(MATERIAL FOR THIS EXERCISE Opens)

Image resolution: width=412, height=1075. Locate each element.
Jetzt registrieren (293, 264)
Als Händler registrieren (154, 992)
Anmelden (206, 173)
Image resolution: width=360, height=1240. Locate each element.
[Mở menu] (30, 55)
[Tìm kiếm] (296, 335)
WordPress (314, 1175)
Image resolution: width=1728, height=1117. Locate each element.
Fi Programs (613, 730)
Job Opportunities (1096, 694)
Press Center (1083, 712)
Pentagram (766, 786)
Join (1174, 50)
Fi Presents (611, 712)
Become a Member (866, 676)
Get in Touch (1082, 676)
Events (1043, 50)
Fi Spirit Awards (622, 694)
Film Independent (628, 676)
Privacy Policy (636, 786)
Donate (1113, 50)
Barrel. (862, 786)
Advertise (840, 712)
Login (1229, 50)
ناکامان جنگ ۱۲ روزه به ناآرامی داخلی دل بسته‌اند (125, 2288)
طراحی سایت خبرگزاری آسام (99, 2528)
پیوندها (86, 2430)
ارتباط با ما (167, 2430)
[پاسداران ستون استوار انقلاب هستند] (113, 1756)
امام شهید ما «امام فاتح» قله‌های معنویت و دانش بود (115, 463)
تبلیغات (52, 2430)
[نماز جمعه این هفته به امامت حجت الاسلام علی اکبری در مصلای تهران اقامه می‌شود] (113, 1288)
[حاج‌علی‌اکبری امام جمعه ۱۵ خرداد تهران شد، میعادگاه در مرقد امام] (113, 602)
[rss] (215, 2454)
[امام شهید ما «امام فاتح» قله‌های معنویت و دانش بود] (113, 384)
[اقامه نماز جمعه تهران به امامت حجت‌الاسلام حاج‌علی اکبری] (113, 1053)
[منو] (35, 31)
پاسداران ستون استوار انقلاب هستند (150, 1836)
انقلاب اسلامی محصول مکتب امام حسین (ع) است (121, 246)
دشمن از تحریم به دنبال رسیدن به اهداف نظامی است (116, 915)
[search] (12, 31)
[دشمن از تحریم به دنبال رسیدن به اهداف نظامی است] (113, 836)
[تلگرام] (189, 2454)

(MATERIAL FOR THIS EXERCISE Closes)

--- WORK TASK ---
Which lines in the data hold the string "پاسداران"? Copy each of them.

--- RESPONSE ---
[پاسداران ستون استوار انقلاب هستند] (113, 1756)
پاسداران ستون استوار انقلاب هستند (150, 1836)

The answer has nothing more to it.